Lepiej uczyć się na cudzych...

lisek
Posty: 3
Rejestracja: 16.06.2004 18:49:31
Lokalizacja: Katowice
Kontakt:

Lepiej uczyć się na cudzych...

Post autor: lisek »

... błędach, więc w myśl tego powiedzenia mam kilka spostrzeżeń związanych z moją wczorajszą glebą...

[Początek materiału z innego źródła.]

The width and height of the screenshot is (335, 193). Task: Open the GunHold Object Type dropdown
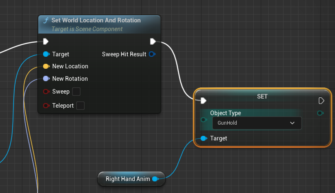256,123
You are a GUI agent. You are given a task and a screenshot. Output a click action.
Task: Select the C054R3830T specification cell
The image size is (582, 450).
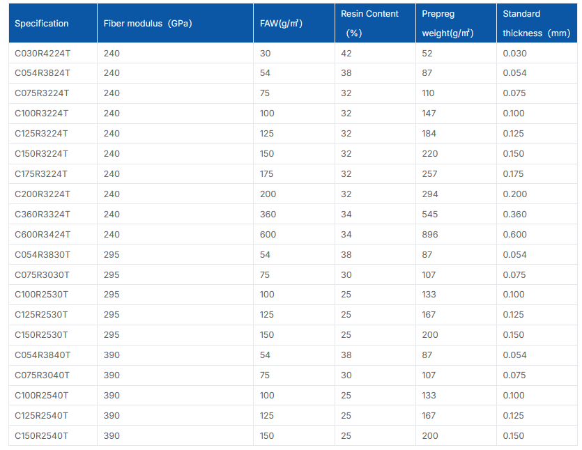(42, 255)
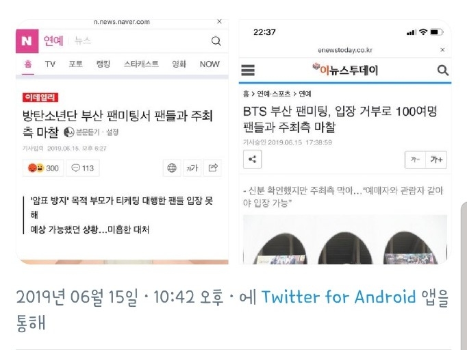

1. Nie skacz ze schodów jak już jest ciemno i ledwo widać gdzie się zaczynają, a co dopiero gdzie się kończą
2. Jak zrobiłeś z kolesiami 50 km to nie myśl że bedziesz świeżutki i w pełni sił
2. Tym samym nie rwij za mocno kiery myśląc że lepiej za mocno niż za słabo bo rower może ci spierdzielić spod tyłka przy lądowaniu
3. Trzymać ręke na tylnym hamulcu chociażby nie wiem co - może bym zdążył zahamować, postawiło by mi rower na 2 koła i nie walnąłbym na plecy / dupę / łokcie
4. Wreszcie zastanowić się 2 razy zanim próbujesz czegoś do czego nie jesteś przekonany
5. Do tego jeszcze kilka godzin wcześniej przebiegł mi droge pieprzony czarny kot - niby nie jestem przesądny ale coś w tym jest...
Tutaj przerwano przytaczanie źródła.